Preimplantation Genetic Testing (PGT)
Preimplantation Genetic Testing (PGT)
PGT refers to genetic testing of embryos before embryo implantation to exclude embryos carrying genetic diseases. It includes PGT-A (testing for aneuploidy), PGT-M (testing for single gene diseases) and PGT-SR (testing for chromosome structural variation).
Through PGT technology, the chance of conception can be improved, the chance of having a normal child can be increased, and the risk of miscarriage caused by embryonic genetic abnormalities can be reduced.
PGT-A
In the past, this technology was called "preimplantation genetic screening (PGS)", which is a key genetic analysis link in the IVF/ICSI treatment process, aiming to increase the probability of successful conception and healthy birth of the fetus.

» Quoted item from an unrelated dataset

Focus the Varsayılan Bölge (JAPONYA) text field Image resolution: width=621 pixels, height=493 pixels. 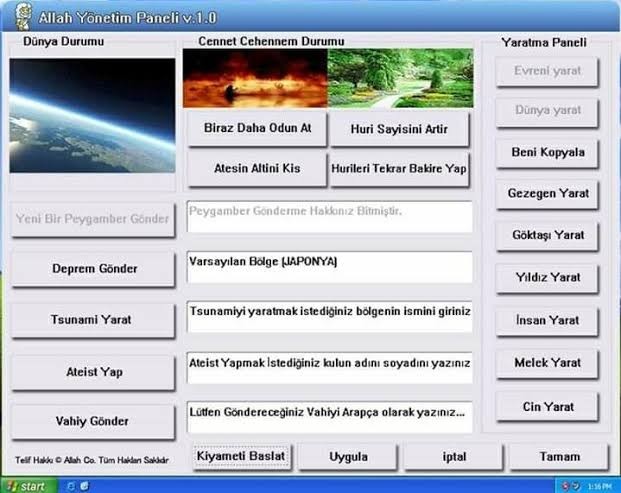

This technology is particularly important for older women. Studies have shown that more than 50% of older women's embryos have chromosomal abnormalities, and eggs often have missing or redundant chromosomes, namely "aneuploidy", which is one of the main factors causing fetal diseases such as Down syndrome. Through embryo chromosome screening, the probability of healthy conception can be significantly improved, making the treatment more stable and safe, and reducing the risk of miscarriage and genetic abnormalities.
PGT-M
In the past, this technology was called "preimplantation genetic diagnosis (PGD)", which is specially tailored for families with the risk of passing on single-gene genetic diseases. This technology is mainly used to detect and prevent the transmission of specific genetic diseases to the next generation.
With the help of PGT-M technology, in the IVF/ICSI treatment process, the embryo can be deeply analyzed and accurately detected for single gene mutations. Through this process, the risk of newborns suffering from genetic diseases can be effectively reduced.
PGT-SR
Structural rearrangement is a chromosomal abnormality, which refers to the exchange of chromosome segments but the total amount of genetic material remains unchanged, also known as "balanced abnormality". When an individual has an exchange of segments between two chromosomes (reciprocal translocation), genetic material may be lost or repeated during the production of reproductive cells, resulting in chromosomal imbalance in the embryo.
PGT-SR (detection of chromosomal structural variation) technology can detect such abnormalities, reduce the risk of miscarriage, and increase the probability of embryo implantation and healthy pregnancy.
Procedure
PGT-A
PGT-A is an embryo detection technology used in the IVF process. When the embryo is cultured to the implantable stage (blastocyst stage, i.e. day 5), the embryo will have more than 100 cells, of which the inner cell mass develops into a baby and the trophectoderm develops into the placenta. At this time, a small amount of trophectoderm cells are taken as samples for genetic analysis, which does not affect embryo development.
After extracting cells and amplifying DNA, advanced next-generation sequencing (NGS) technology is used for analysis, which can detect 24 chromosomes (22 autosomes and X, Y sex chromosomes) with an accuracy rate of 99.9%, and can also clearly detect chromosome deletions or duplications. Embryos with normal chromosomes will be screened out before implantation into the uterus.
PGT-M
- First, the patient's medical history and genetic test results are reviewed. If necessary, additional tests will be requested to evaluate whether genetic abnormalities in the embryo can be detected. It is recommended to consult a genetic counselor team, who will inform the patient of the advantages and disadvantages of PGT-M testing and analysis based on the patient's specific situation. This test requires a saliva sample from a parent, sibling or relative.
- After completing IVF/ICSI preparation, the doctor will notify the patient to start treatment to cultivate high-quality embryos. When the embryos are cultured to the blastocyst stage on day 5 or 6, a small amount of trophectoderm cells are biopsied for genetic analysis.
- Genetic testing analyzes the embryo's genetic material to detect specific mutations caused by SNPs and uses NGS technology to analyze the number of chromosomes. Finally, disease-free embryos with normal chromosome numbers are selected and implanted into the uterus.
Advantages of PGT-A
- Helps increase the chances of a healthy pregnancy.
- It can improve the pregnancy success rate and reduce the number of treatment cycles before successful pregnancy, thereby reducing IVF/ICSI costs and alleviating the economic burden.
- It can effectively increase the chance of embryo implantation and create better conditions for conception.
- It can reduce the risk of miscarriage and make pregnancy more stable and secure.